Los que nunca leyeron

Los que nunca leyeron

En uno de los juicios más conocidos de la historia reciente de Egipto, el hombre acusado de intentar asesinar al novelista Naguib Mahfouz explicó su motivo con absoluta convicción: había escrito un libro contra el Islam.

—¿Lo leyó?—, preguntó el juez.

—No…

La escena, reproducida una y otra vez durante años, importa menos por su literalidad que por lo que revela.

No es únicamente la historia de un fanático. Es la historia de alguien dispuesto a matar por un libro que jamás abrió.

Y quizá también sea la historia de nuestro tiempo. Ciertamente de la realidad de la vida política.

Durante siglos se creyó que el fanatismo nacía del exceso de certezas. Sin embargo, el siglo XXI parece demostrar algo distinto: el problema ya no es tener demasiadas convicciones, sino tener convicciones que nunca pasaron por el pensamiento, la crítica, la autocrítica, la reflexión.

Como nunca antes, millones de personas opinan sobre libros que no leen, sentencias que no conocen, investigaciones que no revisan, reformas que jamás aquilatarán y guerras entre países cuyas historias ignoran por completo. Condenan películas que no vieron. Defienden discursos que nunca escucharon de verdad. Comparten artículos con títulos que apenas alcanzaron a ojear antes de reenviar.

Pensar dejó de ser el requisito para opinar. Ahora basta con “pertenecer”. Esa es la verdadera transformación.

El fanático del siglo XX, por paradójico que parezca, estudiaba. Los marxistas leían a Marx. Los liberales discutían a Hayek. Los fascistas citaban a Gentile. Los islamistas aprendían el Corán. Incluso las ideologías más peligrosas exigían una cierta disciplina intelectual. Equivocada, muchas veces; perversa, en ocasiones; pero intelectual al fin. Convencida después de la experiencia. Hoy ya no.
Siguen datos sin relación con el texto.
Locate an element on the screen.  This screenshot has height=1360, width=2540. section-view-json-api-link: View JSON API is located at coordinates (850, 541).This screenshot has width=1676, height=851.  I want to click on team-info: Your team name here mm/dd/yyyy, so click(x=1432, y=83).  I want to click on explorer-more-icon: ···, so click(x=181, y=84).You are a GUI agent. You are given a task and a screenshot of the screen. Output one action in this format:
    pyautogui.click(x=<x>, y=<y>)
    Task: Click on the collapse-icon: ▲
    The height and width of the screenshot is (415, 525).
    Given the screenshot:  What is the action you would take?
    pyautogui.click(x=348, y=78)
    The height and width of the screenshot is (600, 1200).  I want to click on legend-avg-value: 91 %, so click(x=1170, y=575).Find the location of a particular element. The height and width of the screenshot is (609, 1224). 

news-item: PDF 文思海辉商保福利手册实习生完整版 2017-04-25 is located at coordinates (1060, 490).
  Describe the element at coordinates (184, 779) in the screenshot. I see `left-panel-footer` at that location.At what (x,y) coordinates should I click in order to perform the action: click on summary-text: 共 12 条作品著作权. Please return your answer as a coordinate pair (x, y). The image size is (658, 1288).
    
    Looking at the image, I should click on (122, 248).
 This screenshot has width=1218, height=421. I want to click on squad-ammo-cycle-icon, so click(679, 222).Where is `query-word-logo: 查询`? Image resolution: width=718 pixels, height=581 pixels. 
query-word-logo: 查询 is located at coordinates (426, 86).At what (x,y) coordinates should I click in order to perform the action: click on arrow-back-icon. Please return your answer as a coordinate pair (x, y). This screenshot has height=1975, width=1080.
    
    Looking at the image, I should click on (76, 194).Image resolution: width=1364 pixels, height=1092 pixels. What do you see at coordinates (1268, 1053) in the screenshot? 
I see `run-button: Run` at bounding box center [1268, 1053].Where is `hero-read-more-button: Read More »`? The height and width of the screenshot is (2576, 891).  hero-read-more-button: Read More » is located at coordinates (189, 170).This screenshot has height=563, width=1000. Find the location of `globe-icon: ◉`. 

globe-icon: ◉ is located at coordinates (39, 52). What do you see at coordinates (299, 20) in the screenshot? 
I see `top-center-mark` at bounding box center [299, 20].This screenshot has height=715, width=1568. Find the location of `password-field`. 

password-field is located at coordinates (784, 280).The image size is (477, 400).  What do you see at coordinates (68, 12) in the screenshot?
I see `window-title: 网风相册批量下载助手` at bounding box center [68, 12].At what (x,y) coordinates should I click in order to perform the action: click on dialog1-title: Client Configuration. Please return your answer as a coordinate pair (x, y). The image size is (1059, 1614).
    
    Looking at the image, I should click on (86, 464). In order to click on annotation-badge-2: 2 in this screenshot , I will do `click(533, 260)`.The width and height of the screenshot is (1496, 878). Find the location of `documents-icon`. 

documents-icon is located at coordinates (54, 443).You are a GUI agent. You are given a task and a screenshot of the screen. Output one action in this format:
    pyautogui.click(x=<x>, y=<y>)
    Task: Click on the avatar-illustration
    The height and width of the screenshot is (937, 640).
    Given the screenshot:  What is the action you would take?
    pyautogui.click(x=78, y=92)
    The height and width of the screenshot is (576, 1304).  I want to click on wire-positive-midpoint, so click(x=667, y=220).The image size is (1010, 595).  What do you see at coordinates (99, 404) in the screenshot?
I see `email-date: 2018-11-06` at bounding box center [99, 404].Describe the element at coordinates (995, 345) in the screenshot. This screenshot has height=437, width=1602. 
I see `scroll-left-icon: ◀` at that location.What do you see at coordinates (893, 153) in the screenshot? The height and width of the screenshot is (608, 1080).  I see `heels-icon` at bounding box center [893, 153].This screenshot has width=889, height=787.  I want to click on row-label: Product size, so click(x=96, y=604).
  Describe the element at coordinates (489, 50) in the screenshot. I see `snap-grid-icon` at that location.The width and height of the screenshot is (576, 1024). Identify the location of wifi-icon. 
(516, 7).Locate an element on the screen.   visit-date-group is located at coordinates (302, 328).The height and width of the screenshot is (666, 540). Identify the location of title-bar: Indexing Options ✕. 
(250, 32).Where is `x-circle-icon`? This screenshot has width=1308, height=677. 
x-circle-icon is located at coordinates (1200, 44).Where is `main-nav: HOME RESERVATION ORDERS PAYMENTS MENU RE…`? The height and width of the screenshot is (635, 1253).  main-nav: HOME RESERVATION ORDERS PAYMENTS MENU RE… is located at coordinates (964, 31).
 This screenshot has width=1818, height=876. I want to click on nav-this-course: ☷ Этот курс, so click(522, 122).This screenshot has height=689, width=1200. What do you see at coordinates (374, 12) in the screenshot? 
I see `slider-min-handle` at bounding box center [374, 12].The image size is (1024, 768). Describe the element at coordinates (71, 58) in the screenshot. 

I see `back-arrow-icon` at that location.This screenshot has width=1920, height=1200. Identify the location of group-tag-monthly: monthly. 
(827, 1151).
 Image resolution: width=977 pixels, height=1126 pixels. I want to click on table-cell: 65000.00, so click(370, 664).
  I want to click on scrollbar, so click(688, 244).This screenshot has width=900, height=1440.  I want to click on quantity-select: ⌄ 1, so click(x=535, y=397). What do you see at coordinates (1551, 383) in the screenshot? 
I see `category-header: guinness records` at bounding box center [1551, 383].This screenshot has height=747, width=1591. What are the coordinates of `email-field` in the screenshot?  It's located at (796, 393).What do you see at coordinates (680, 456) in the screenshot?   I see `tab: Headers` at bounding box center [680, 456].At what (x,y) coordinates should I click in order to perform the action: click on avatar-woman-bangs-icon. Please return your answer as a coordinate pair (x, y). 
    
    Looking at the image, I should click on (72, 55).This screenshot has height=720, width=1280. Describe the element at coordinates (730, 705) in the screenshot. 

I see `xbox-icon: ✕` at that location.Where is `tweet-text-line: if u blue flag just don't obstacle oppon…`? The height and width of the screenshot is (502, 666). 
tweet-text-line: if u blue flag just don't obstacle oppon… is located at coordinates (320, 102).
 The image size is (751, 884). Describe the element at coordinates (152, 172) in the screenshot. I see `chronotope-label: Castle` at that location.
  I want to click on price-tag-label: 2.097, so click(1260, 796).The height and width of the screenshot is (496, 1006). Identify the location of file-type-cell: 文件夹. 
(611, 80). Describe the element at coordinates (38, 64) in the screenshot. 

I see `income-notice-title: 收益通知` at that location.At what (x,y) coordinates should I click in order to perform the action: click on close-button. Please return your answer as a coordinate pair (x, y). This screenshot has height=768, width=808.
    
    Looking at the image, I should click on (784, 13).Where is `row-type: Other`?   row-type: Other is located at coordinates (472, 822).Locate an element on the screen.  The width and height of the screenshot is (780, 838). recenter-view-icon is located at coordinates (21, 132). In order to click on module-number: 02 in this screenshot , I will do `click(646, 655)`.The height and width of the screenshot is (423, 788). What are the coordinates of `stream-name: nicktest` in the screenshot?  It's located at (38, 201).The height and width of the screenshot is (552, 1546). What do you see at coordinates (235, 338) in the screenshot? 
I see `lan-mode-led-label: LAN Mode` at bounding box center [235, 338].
La doctrina cabe en un video de 30 segundos. La indignación dura menos que una historia de Instagram. El manifiesto fue sustituido por un “meme”. Y la reflexión, por un algoritmo que sirve una y otra vez a aquello que confirma lo que el usuario ya de antemano pensaba.

No hace falta convencer. Basta con REFORZAR. La política dejó de ser una discusión sobre ideas para convertirse, con demasiada frecuencia, en una cuestión de identidad. Los hechos importan menos que la procedencia. Una afirmación no se juzga por su veracidad, sino por quién la pronunció. Un dato vale o no vale según el uniforme de quien lo presenta. Cambiar de opinión deja de ser un ejercicio de honestidad intelectual y comienza a verse como una deserción. O, incluso, como traición.

Por eso resulta cada vez más difícil debatir. No porque falten argumentos, sino porque sobran lealtades acríticas.

Las redes sociales aceleraron ese fenómeno, pero no lo inventaron. Lo multiplicaron. Nunca había sido tan sencillo vivir rodeado exclusivamente por personas que piensan igual, consumen las mismas fuentes, repiten las mismas consignas y confirman los mismos prejuicios. La discrepancia ya no desaparece mediante la censura. Se vuelve invisible.

Las dictaduras del siglo pasado prohibían libros. Las “democracias” polarizadas del siglo XXI han encontrado un mecanismo más eficaz: conseguir que nadie sienta la necesidad de entenderlos. Ni de pensar. Ni de reflexionar.

Tal vez por eso la imagen del hombre que quiso matar a un escritor sin haber leído una sola página de su obra sigue resultando tan perturbadora. No pertenece únicamente a un juicio egipcio. Es el retrato de una época.

La época de quienes ya no necesitan conocer para condenar. Ni comprender para defender. Les basta con repetir. Y repetir. Y repetir.